Le locataire a assigné son bailleur en indemnisation pour obtenir réparation de son préjudice.
Il n’a pas sollicité la résiliation de son bail pour manquement contractuel.
Cette espèce est également déconnectée de la problématique du loyer et d’une éventuelle demande que le locataire aurait pu formuler au titre d’une procédure de révision de loyer ou de baisse à la valeur locative du loyer renouvelé.
Il convient de préciser que le bailleur était majoritaire au sein du syndicat de copropriété.
Le tribunal comme la Cour avaient considéré que le bailleur n’avait pas employé des efforts suffisants pour mettre fin au dysfonctionnement du chauffage commun non seulement dans le local loué mais également dans les parties communes qui étaient des accessoires nécessaires à l’usage de la chose louée.
Le bailleur avait été négligent pour mettre fin aux infiltrations constatées dans le plafond du local et le parking commun.
Il n’avait pas également fait les efforts suffisants pour mettre fin au défaut de sécurité et qui avait affecté le centre commercial pendant plus de dix ans.
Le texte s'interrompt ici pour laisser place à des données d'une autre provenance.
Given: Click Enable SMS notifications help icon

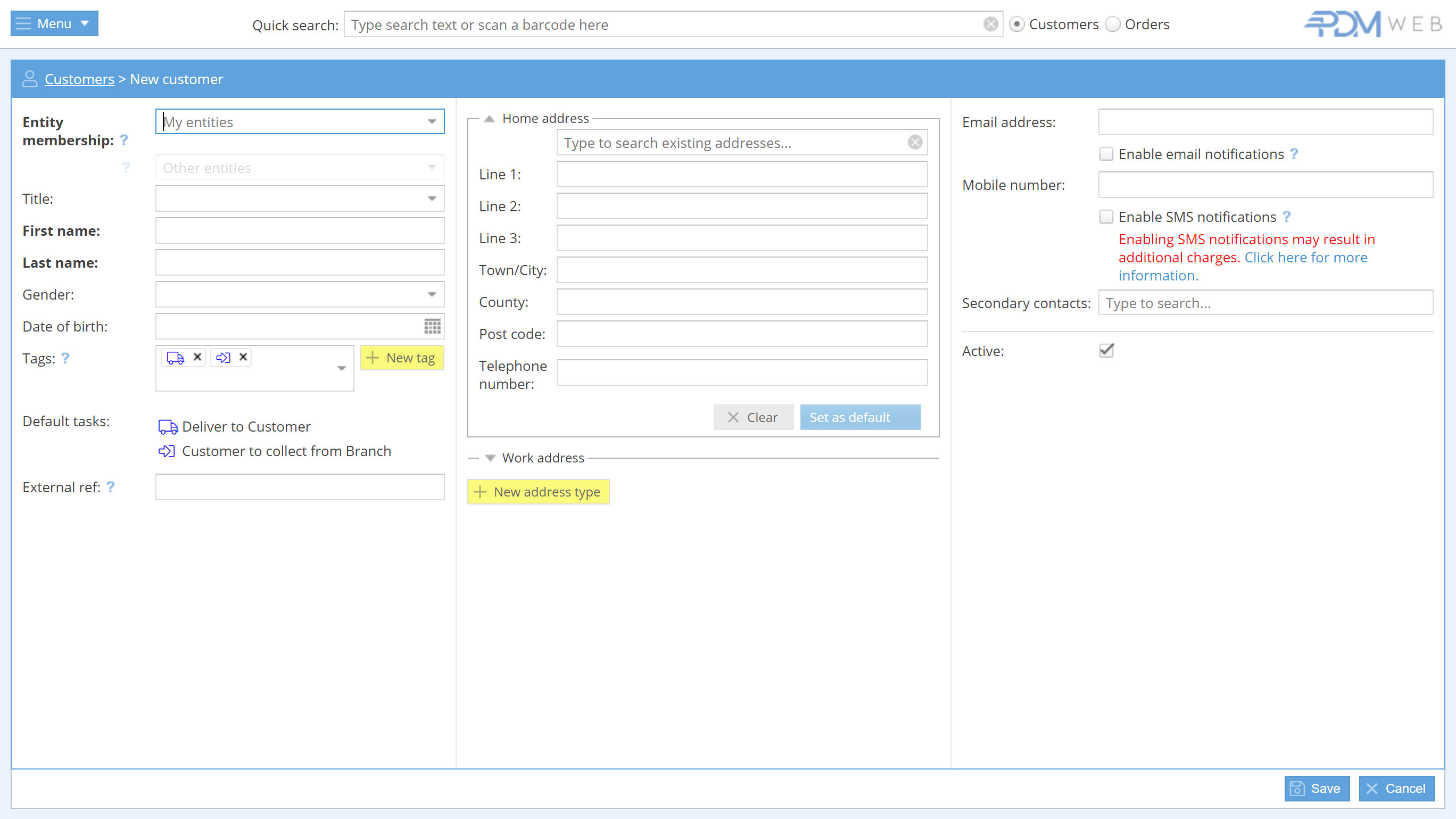Looking at the screenshot, I should click(x=1286, y=217).
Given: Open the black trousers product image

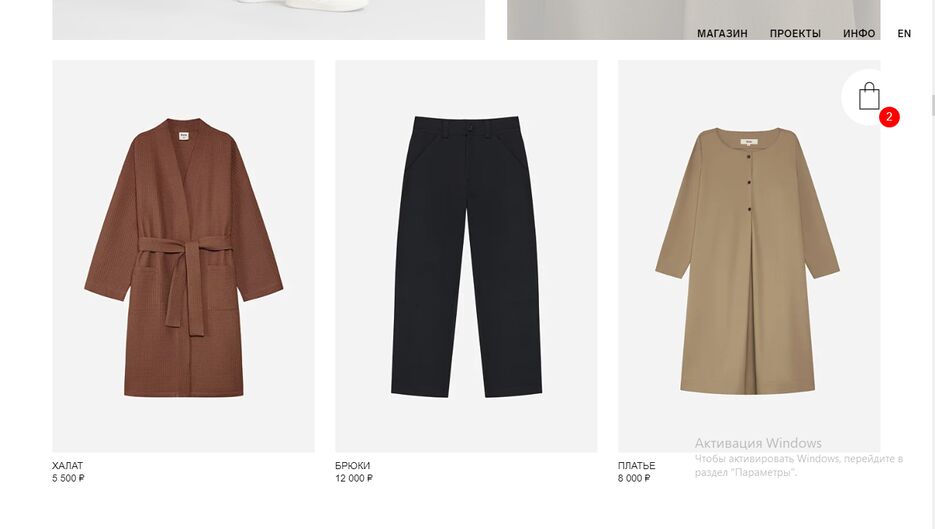Looking at the screenshot, I should (466, 256).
Ces diligences étaient suffisantes pour faire en sorte que le syndicat des copropriétaires remédie à l’insécurité et au mauvais entretien des lieux.
La Cour d'Appel avait estimé que le dépérissement du centre commercial et sa désertification, en relation avec les manquements susvisés étaient à l’origine au moins en partie de la dégradation de la commercialité des lieux.
Le locataire a obtenu 80 000 € de dommages-intérêts.
La Cour de Cassation a estimé que ce raisonnement n’était pas contraire au droit.
L’action engagée par le locataire est une action en responsabilité sur la base d’un manquement à l’obligation de délivrance, d’entretien et de jouissance paisible des lieux loués.
Le fondement des demandes repose sur l’ancien article 1134 du Code Civil dans sa rédaction antérieure à l’ordonnance du 10 février 2016 et des articles 1719 et suivants du Code Civil aux termes desquels le bailleur est débiteur d’une triple obligation de délivrance, d’entretien et de garantie de jouissance paisible des locaux.
Aucune clause particulière du bail litigieux n’oblige le bailleur à supporter une obligation particulière concernant le maintien d’un environnement commercial favorable.
Il n’a donc pas théoriquement plus d’obligations que celles d’un bailleur normal.
Cependant, la jurisprudence a eu déjà à se prononcer sur l’obligation de moyens relative au maintien d’un environnement commercial favorable (Cour de Cassation 3e 26 mai 2016 n° 15-11307).
Dans cette dernière affaire, les bailleurs avaient, par un mandat exclusif, donné mission à une société gestionnaire reconnue à mettre en œuvre toutes les actions nécessaires à la recherche de nouveaux locataires pour les locaux vacants afin de rendre la commercialité du centre commercial plus attractive de sorte que les juridictions du fond ont estimé que les bailleresses avaient satisfait à leur obligation contractuelle.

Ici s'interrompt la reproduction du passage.